Items listed in a dataset
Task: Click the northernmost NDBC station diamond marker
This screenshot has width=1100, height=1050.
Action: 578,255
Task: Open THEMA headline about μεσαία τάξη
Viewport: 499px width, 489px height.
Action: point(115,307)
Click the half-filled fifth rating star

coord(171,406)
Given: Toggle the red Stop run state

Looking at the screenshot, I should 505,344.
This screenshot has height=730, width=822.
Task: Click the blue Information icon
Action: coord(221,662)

To do: For this exercise, restate each of the entries without any deviation.

Exercise output:
Task: Click the northernmost NDBC station diamond marker
This screenshot has width=1100, height=1050.
Action: 578,255
Task: Open THEMA headline about μεσαία τάξη
Viewport: 499px width, 489px height.
Action: point(115,307)
Click the half-filled fifth rating star

coord(171,406)
Given: Toggle the red Stop run state

Looking at the screenshot, I should 505,344.
This screenshot has height=730, width=822.
Task: Click the blue Information icon
Action: coord(221,662)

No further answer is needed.